### PROBLEM TO WORK ON
Output all of the records exactly, word for word.

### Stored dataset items
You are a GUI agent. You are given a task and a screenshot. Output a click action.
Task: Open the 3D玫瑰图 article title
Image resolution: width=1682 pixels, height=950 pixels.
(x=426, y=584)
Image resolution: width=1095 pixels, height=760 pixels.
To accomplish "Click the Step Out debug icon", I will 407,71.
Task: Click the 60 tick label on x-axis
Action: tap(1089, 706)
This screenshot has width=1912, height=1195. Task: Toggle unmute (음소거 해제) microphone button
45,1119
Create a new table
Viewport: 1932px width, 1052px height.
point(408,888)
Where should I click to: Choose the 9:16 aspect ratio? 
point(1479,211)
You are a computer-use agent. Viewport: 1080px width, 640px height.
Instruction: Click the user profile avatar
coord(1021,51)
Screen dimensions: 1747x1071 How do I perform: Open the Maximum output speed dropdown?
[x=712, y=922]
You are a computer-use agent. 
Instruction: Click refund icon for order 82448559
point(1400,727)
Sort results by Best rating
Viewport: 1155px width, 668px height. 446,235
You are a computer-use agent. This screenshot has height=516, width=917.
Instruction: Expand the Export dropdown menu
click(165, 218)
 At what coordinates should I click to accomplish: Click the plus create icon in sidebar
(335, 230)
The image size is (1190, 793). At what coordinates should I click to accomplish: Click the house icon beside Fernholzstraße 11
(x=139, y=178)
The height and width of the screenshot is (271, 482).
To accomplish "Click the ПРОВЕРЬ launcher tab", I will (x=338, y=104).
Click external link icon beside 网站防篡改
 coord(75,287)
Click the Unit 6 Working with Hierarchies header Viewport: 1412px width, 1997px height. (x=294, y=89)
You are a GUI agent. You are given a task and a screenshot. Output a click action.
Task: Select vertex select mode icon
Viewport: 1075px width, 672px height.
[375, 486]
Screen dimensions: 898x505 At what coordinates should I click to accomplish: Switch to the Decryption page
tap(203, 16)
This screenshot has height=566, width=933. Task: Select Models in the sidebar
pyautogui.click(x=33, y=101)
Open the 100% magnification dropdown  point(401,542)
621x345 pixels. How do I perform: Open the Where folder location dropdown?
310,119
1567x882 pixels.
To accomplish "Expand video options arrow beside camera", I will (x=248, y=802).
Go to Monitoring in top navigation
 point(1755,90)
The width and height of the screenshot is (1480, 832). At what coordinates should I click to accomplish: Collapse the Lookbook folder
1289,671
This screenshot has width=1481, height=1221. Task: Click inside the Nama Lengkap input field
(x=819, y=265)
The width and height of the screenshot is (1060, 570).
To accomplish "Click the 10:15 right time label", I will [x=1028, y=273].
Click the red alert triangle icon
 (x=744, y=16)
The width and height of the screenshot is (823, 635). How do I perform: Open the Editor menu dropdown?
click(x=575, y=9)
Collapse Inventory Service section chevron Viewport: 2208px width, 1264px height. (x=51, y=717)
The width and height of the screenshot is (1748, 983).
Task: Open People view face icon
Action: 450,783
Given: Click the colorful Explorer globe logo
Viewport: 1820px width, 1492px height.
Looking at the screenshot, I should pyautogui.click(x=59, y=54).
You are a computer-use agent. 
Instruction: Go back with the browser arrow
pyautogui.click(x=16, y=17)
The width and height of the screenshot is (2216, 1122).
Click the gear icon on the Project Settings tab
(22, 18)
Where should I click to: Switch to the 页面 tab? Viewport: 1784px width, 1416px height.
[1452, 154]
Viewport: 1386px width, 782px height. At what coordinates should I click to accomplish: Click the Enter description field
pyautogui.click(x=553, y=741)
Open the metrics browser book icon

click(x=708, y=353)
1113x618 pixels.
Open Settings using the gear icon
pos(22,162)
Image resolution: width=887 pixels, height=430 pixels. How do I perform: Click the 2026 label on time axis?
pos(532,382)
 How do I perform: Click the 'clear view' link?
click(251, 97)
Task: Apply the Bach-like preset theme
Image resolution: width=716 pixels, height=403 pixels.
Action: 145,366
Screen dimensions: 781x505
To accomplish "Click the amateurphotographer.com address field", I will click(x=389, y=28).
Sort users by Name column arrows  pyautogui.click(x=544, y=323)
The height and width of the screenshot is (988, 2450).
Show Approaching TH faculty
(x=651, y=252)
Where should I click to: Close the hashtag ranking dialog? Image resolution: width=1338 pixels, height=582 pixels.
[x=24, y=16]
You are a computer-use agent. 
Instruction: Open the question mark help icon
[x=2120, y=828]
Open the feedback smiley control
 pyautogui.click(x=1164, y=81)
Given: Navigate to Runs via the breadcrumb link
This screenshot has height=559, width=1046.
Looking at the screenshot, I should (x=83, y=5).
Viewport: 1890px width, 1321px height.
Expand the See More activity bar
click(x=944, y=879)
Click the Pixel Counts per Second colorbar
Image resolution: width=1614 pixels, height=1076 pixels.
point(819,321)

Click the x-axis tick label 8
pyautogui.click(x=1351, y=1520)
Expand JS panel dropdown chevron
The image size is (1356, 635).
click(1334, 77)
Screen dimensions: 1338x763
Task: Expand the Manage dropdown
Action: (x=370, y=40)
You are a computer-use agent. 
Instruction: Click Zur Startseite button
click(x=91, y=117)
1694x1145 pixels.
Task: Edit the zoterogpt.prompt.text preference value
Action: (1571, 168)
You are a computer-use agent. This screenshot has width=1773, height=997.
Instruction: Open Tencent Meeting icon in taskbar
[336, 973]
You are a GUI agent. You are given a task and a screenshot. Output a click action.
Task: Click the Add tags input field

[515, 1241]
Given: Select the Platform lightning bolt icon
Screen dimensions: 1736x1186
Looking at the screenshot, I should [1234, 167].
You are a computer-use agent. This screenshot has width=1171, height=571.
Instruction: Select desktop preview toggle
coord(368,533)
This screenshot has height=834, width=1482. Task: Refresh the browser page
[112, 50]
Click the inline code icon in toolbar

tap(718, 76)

### RESPONSE TO THE TASK
You are a GUI agent. You are given a task and a screenshot. Output a click action.
Task: Open the 3D玫瑰图 article title
Image resolution: width=1682 pixels, height=950 pixels.
(x=426, y=584)
Image resolution: width=1095 pixels, height=760 pixels.
To accomplish "Click the Step Out debug icon", I will 407,71.
Task: Click the 60 tick label on x-axis
Action: tap(1089, 706)
This screenshot has width=1912, height=1195. Task: Toggle unmute (음소거 해제) microphone button
45,1119
Create a new table
Viewport: 1932px width, 1052px height.
point(408,888)
Where should I click to: Choose the 9:16 aspect ratio? 
point(1479,211)
You are a computer-use agent. Viewport: 1080px width, 640px height.
Instruction: Click the user profile avatar
coord(1021,51)
Screen dimensions: 1747x1071 How do I perform: Open the Maximum output speed dropdown?
[x=712, y=922]
You are a computer-use agent. 
Instruction: Click refund icon for order 82448559
point(1400,727)
Sort results by Best rating
Viewport: 1155px width, 668px height. 446,235
You are a computer-use agent. This screenshot has height=516, width=917.
Instruction: Expand the Export dropdown menu
click(165, 218)
 At what coordinates should I click to accomplish: Click the plus create icon in sidebar
(335, 230)
The image size is (1190, 793). At what coordinates should I click to accomplish: Click the house icon beside Fernholzstraße 11
(x=139, y=178)
The height and width of the screenshot is (271, 482).
To accomplish "Click the ПРОВЕРЬ launcher tab", I will (x=338, y=104).
Click external link icon beside 网站防篡改
 coord(75,287)
Click the Unit 6 Working with Hierarchies header Viewport: 1412px width, 1997px height. (x=294, y=89)
You are a GUI agent. You are given a task and a screenshot. Output a click action.
Task: Select vertex select mode icon
Viewport: 1075px width, 672px height.
[375, 486]
Screen dimensions: 898x505 At what coordinates should I click to accomplish: Switch to the Decryption page
tap(203, 16)
This screenshot has height=566, width=933. Task: Select Models in the sidebar
pyautogui.click(x=33, y=101)
Open the 100% magnification dropdown  point(401,542)
621x345 pixels. How do I perform: Open the Where folder location dropdown?
310,119
1567x882 pixels.
To accomplish "Expand video options arrow beside camera", I will (x=248, y=802).
Go to Monitoring in top navigation
 point(1755,90)
The width and height of the screenshot is (1480, 832). At what coordinates should I click to accomplish: Collapse the Lookbook folder
1289,671
This screenshot has width=1481, height=1221. Task: Click inside the Nama Lengkap input field
(x=819, y=265)
The width and height of the screenshot is (1060, 570).
To accomplish "Click the 10:15 right time label", I will [x=1028, y=273].
Click the red alert triangle icon
 (x=744, y=16)
The width and height of the screenshot is (823, 635). How do I perform: Open the Editor menu dropdown?
click(x=575, y=9)
Collapse Inventory Service section chevron Viewport: 2208px width, 1264px height. (x=51, y=717)
The width and height of the screenshot is (1748, 983).
Task: Open People view face icon
Action: 450,783
Given: Click the colorful Explorer globe logo
Viewport: 1820px width, 1492px height.
Looking at the screenshot, I should pyautogui.click(x=59, y=54).
You are a computer-use agent. 
Instruction: Go back with the browser arrow
pyautogui.click(x=16, y=17)
The width and height of the screenshot is (2216, 1122).
Click the gear icon on the Project Settings tab
(22, 18)
Where should I click to: Switch to the 页面 tab? Viewport: 1784px width, 1416px height.
[1452, 154]
Viewport: 1386px width, 782px height. At what coordinates should I click to accomplish: Click the Enter description field
pyautogui.click(x=553, y=741)
Open the metrics browser book icon

click(x=708, y=353)
1113x618 pixels.
Open Settings using the gear icon
pos(22,162)
Image resolution: width=887 pixels, height=430 pixels. How do I perform: Click the 2026 label on time axis?
pos(532,382)
 How do I perform: Click the 'clear view' link?
click(251, 97)
Task: Apply the Bach-like preset theme
Image resolution: width=716 pixels, height=403 pixels.
Action: 145,366
Screen dimensions: 781x505
To accomplish "Click the amateurphotographer.com address field", I will click(x=389, y=28).
Sort users by Name column arrows  pyautogui.click(x=544, y=323)
The height and width of the screenshot is (988, 2450).
Show Approaching TH faculty
(x=651, y=252)
Where should I click to: Close the hashtag ranking dialog? Image resolution: width=1338 pixels, height=582 pixels.
[x=24, y=16]
You are a computer-use agent. 
Instruction: Open the question mark help icon
[x=2120, y=828]
Open the feedback smiley control
 pyautogui.click(x=1164, y=81)
Given: Navigate to Runs via the breadcrumb link
This screenshot has height=559, width=1046.
Looking at the screenshot, I should (x=83, y=5).
Viewport: 1890px width, 1321px height.
Expand the See More activity bar
click(x=944, y=879)
Click the Pixel Counts per Second colorbar
Image resolution: width=1614 pixels, height=1076 pixels.
point(819,321)

Click the x-axis tick label 8
pyautogui.click(x=1351, y=1520)
Expand JS panel dropdown chevron
The image size is (1356, 635).
click(1334, 77)
Screen dimensions: 1338x763
Task: Expand the Manage dropdown
Action: (x=370, y=40)
You are a computer-use agent. 
Instruction: Click Zur Startseite button
click(x=91, y=117)
1694x1145 pixels.
Task: Edit the zoterogpt.prompt.text preference value
Action: (1571, 168)
You are a computer-use agent. This screenshot has width=1773, height=997.
Instruction: Open Tencent Meeting icon in taskbar
[336, 973]
You are a GUI agent. You are given a task and a screenshot. Output a click action.
Task: Click the Add tags input field

[515, 1241]
Given: Select the Platform lightning bolt icon
Screen dimensions: 1736x1186
Looking at the screenshot, I should [1234, 167].
You are a computer-use agent. This screenshot has width=1171, height=571.
Instruction: Select desktop preview toggle
coord(368,533)
This screenshot has height=834, width=1482. Task: Refresh the browser page
[112, 50]
Click the inline code icon in toolbar

tap(718, 76)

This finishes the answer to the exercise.